- **ABOUT THIS EXERCISE**:
Reproduce the entries. Each one must match the original exactly.

- **SUPPLIED MATERIAL**:
---*---

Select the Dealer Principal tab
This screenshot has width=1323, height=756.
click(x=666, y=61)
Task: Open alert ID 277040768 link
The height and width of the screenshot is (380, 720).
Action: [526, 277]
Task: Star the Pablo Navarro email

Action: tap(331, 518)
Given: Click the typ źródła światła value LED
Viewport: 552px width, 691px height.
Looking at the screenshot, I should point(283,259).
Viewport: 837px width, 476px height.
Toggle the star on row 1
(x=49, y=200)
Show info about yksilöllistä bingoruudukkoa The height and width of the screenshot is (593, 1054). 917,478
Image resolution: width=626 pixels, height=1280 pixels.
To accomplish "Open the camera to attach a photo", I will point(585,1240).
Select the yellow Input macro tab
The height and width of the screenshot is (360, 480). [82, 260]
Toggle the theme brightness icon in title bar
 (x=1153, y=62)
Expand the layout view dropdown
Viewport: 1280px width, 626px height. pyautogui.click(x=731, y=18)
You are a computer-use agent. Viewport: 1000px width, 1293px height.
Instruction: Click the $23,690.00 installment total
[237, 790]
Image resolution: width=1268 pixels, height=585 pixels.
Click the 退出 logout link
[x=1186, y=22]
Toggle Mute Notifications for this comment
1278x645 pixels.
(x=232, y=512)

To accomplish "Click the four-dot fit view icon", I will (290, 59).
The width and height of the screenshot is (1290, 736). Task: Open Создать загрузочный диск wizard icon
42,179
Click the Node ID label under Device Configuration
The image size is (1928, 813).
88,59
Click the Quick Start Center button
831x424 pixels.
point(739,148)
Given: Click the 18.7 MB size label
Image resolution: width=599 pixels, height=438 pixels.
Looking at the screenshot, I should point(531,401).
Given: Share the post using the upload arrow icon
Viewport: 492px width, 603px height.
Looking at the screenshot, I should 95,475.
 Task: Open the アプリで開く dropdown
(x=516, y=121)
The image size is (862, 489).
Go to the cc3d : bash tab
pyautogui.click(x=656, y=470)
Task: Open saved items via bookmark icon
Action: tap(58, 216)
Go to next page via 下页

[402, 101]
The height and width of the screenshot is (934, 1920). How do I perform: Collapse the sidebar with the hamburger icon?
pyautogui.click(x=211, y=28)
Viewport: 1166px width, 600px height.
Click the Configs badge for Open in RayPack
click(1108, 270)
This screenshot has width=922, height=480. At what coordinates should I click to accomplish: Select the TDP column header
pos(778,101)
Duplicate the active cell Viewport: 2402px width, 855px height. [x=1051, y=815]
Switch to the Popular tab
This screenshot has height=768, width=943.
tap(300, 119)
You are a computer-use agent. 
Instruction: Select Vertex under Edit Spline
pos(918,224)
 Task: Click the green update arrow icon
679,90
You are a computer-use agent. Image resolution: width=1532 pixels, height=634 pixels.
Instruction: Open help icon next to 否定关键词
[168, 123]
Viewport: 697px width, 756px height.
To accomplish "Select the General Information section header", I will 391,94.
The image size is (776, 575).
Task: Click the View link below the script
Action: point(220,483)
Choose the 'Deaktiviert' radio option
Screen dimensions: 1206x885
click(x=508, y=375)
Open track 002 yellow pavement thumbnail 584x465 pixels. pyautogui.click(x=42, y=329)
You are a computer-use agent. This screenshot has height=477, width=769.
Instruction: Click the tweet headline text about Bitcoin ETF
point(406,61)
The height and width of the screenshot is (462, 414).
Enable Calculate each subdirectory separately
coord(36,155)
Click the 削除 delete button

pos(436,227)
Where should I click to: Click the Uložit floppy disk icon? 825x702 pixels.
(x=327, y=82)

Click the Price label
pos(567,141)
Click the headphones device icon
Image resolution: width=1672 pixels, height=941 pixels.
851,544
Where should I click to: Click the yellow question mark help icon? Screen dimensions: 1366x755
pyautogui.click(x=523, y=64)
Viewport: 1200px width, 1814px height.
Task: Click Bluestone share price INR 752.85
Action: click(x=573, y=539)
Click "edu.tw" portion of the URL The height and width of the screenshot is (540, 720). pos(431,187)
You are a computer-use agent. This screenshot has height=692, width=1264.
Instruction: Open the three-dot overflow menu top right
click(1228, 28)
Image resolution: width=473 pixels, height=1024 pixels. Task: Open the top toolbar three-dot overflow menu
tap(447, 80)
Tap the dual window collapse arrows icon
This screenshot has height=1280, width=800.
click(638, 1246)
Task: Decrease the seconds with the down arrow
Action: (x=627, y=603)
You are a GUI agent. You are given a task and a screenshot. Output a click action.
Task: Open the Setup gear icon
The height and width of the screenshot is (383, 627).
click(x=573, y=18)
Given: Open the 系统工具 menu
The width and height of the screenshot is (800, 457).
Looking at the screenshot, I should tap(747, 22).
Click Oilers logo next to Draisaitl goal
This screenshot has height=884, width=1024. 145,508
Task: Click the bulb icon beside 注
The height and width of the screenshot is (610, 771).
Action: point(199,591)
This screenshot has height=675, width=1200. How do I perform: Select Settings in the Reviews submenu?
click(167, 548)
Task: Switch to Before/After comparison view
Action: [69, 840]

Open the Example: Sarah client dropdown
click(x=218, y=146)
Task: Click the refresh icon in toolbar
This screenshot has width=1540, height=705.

---*---

- **EXERCISE OUTPUT**:
Select the Dealer Principal tab
This screenshot has width=1323, height=756.
click(x=666, y=61)
Task: Open alert ID 277040768 link
The height and width of the screenshot is (380, 720).
Action: [526, 277]
Task: Star the Pablo Navarro email

Action: tap(331, 518)
Given: Click the typ źródła światła value LED
Viewport: 552px width, 691px height.
Looking at the screenshot, I should point(283,259).
Viewport: 837px width, 476px height.
Toggle the star on row 1
(x=49, y=200)
Show info about yksilöllistä bingoruudukkoa The height and width of the screenshot is (593, 1054). 917,478
Image resolution: width=626 pixels, height=1280 pixels.
To accomplish "Open the camera to attach a photo", I will point(585,1240).
Select the yellow Input macro tab
The height and width of the screenshot is (360, 480). [82, 260]
Toggle the theme brightness icon in title bar
 (x=1153, y=62)
Expand the layout view dropdown
Viewport: 1280px width, 626px height. pyautogui.click(x=731, y=18)
You are a computer-use agent. Viewport: 1000px width, 1293px height.
Instruction: Click the $23,690.00 installment total
[237, 790]
Image resolution: width=1268 pixels, height=585 pixels.
Click the 退出 logout link
[x=1186, y=22]
Toggle Mute Notifications for this comment
1278x645 pixels.
(x=232, y=512)

To accomplish "Click the four-dot fit view icon", I will (290, 59).
The width and height of the screenshot is (1290, 736). Task: Open Создать загрузочный диск wizard icon
42,179
Click the Node ID label under Device Configuration
The image size is (1928, 813).
88,59
Click the Quick Start Center button
831x424 pixels.
point(739,148)
Given: Click the 18.7 MB size label
Image resolution: width=599 pixels, height=438 pixels.
Looking at the screenshot, I should point(531,401).
Given: Share the post using the upload arrow icon
Viewport: 492px width, 603px height.
Looking at the screenshot, I should 95,475.
 Task: Open the アプリで開く dropdown
(x=516, y=121)
The image size is (862, 489).
Go to the cc3d : bash tab
pyautogui.click(x=656, y=470)
Task: Open saved items via bookmark icon
Action: tap(58, 216)
Go to next page via 下页

[402, 101]
The height and width of the screenshot is (934, 1920). How do I perform: Collapse the sidebar with the hamburger icon?
pyautogui.click(x=211, y=28)
Viewport: 1166px width, 600px height.
Click the Configs badge for Open in RayPack
click(1108, 270)
This screenshot has width=922, height=480. At what coordinates should I click to accomplish: Select the TDP column header
pos(778,101)
Duplicate the active cell Viewport: 2402px width, 855px height. [x=1051, y=815]
Switch to the Popular tab
This screenshot has height=768, width=943.
tap(300, 119)
You are a computer-use agent. 
Instruction: Select Vertex under Edit Spline
pos(918,224)
 Task: Click the green update arrow icon
679,90
You are a computer-use agent. Image resolution: width=1532 pixels, height=634 pixels.
Instruction: Open help icon next to 否定关键词
[168, 123]
Viewport: 697px width, 756px height.
To accomplish "Select the General Information section header", I will 391,94.
The image size is (776, 575).
Task: Click the View link below the script
Action: point(220,483)
Choose the 'Deaktiviert' radio option
Screen dimensions: 1206x885
click(x=508, y=375)
Open track 002 yellow pavement thumbnail 584x465 pixels. pyautogui.click(x=42, y=329)
You are a computer-use agent. This screenshot has height=477, width=769.
Instruction: Click the tweet headline text about Bitcoin ETF
point(406,61)
The height and width of the screenshot is (462, 414).
Enable Calculate each subdirectory separately
coord(36,155)
Click the 削除 delete button

pos(436,227)
Where should I click to: Click the Uložit floppy disk icon? 825x702 pixels.
(x=327, y=82)

Click the Price label
pos(567,141)
Click the headphones device icon
Image resolution: width=1672 pixels, height=941 pixels.
851,544
Where should I click to: Click the yellow question mark help icon? Screen dimensions: 1366x755
pyautogui.click(x=523, y=64)
Viewport: 1200px width, 1814px height.
Task: Click Bluestone share price INR 752.85
Action: click(x=573, y=539)
Click "edu.tw" portion of the URL The height and width of the screenshot is (540, 720). pos(431,187)
You are a computer-use agent. This screenshot has height=692, width=1264.
Instruction: Open the three-dot overflow menu top right
click(1228, 28)
Image resolution: width=473 pixels, height=1024 pixels. Task: Open the top toolbar three-dot overflow menu
tap(447, 80)
Tap the dual window collapse arrows icon
This screenshot has height=1280, width=800.
click(638, 1246)
Task: Decrease the seconds with the down arrow
Action: (x=627, y=603)
You are a GUI agent. You are given a task and a screenshot. Output a click action.
Task: Open the Setup gear icon
The height and width of the screenshot is (383, 627).
click(x=573, y=18)
Given: Open the 系统工具 menu
The width and height of the screenshot is (800, 457).
Looking at the screenshot, I should tap(747, 22).
Click Oilers logo next to Draisaitl goal
This screenshot has height=884, width=1024. 145,508
Task: Click the bulb icon beside 注
The height and width of the screenshot is (610, 771).
Action: point(199,591)
This screenshot has height=675, width=1200. How do I perform: Select Settings in the Reviews submenu?
click(167, 548)
Task: Switch to Before/After comparison view
Action: [69, 840]

Open the Example: Sarah client dropdown
click(x=218, y=146)
Task: Click the refresh icon in toolbar
This screenshot has width=1540, height=705.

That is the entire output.